A woman who attended the protest Thursday in Dallas, and was also shot by the sniper, saw two police officers get shot in front of her.

Shetamia Taylor, 37, saw two police officers get shot in front of her

Emotional victim describes Dallas shooting

8 years ago
Duration 2:22
An officer 'jumped on top of me and covered me and my son,' says Shetamia Taylor. 'I saw another officer get shot right in front of me'

A woman who was shot by the sniper in Dallas broke down in tears as she recalled shielding her teenage son from the bullets, and spoke of the police officers who shielded them both.​

Shetamia Taylor, 37, went to the protest with her four teenage sons, aged 12, 13, 15 and 17.

She said she saw a police officer get hit by a bullet.

"He said, 'he has a gun, run,'" recalled Taylor, as the officer fell to the ground after being shot again.

Taylor, whose voice broke as she spoke through tears, said they all began to run, with her sons ahead of her. That's when Taylor got shot herself.

Shetamia Taylor, 37, spoke through tears as she told of how she threw herself over her son to protect him after she was shot Thursday in Dallas. (CBC)

'I felt the bullet ... when it hit me in the back of the leg."

She said she doesn't know if it bounced off the ground or if it hit her directly.

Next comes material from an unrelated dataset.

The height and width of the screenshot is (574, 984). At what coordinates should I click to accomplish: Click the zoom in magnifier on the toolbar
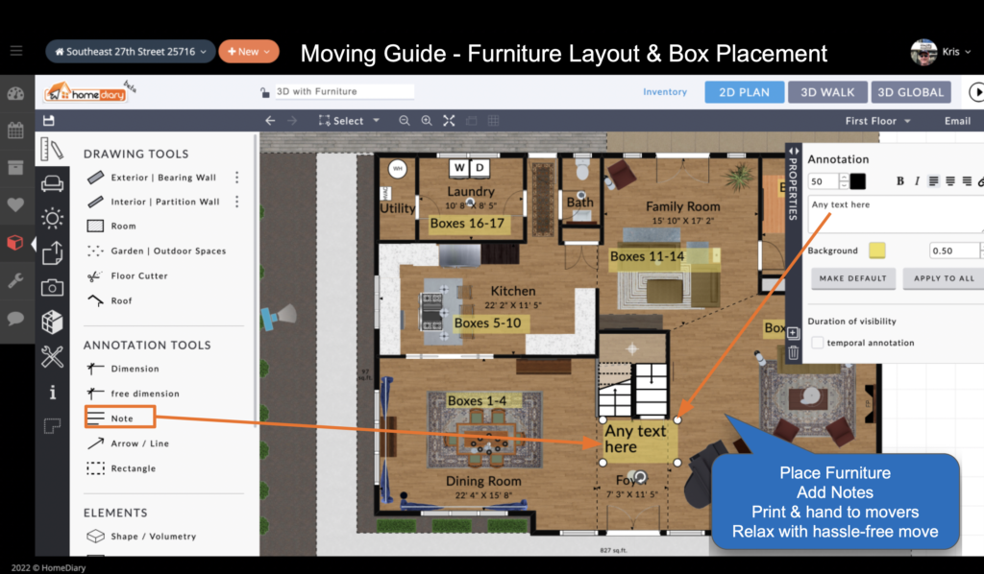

She then tackled one of her sons and pushed him down on the ground between a car and a curb, and she covered her son with her own body to protect him.

"And I just laid on top of him," she said.

Bullets whizzing by

She said several police officers around were asking if anyone had been hit. When she said she had, three of them surrounded her and her son and covered them.

"They stayed there with us," as bullets whizzed through the air around them, she said.

They stayed there with us- Shetamia Taylor, speaking of officers who helped her and her son

While they were huddled on the ground, she saw another officer get shot in front of her.

Taylor is recovering from a shattered tibia.

She thanked police for protecting her and her sons in the chaos that erupted, saying she always held police officers "in a very high place." She said her youngest son wants to be a cop.

Taylor's sister, Theresa Williams, told the Associated Press earlier Sunday that Taylor had gone to the protest because she was fed up with the recent shootings of black men by police.

"She's got four boys who she just wants to be able to be peacefully out here in the world," Williams said.

Taylor is one of two civilians injured in the attack, which killed five Dallas officers and injured another seven.

The protest was one of many in the U.S. after black men were fatally shot by police in Minnesota and Louisiana.

Obama to lead interfaith service Tuesday

The White House says President Barack Obama will travel to Dallas on Tuesday and deliver remarks at an interfaith memorial service.

The service will take place at the Morton H. Meyerson Symphony Center. The White House says Obama is making the trip at the invitation of Dallas Mayor Mike Rawlings.

Obama has spoken daily during the trip about the attacks, calling for police and protesters to "listen to each other."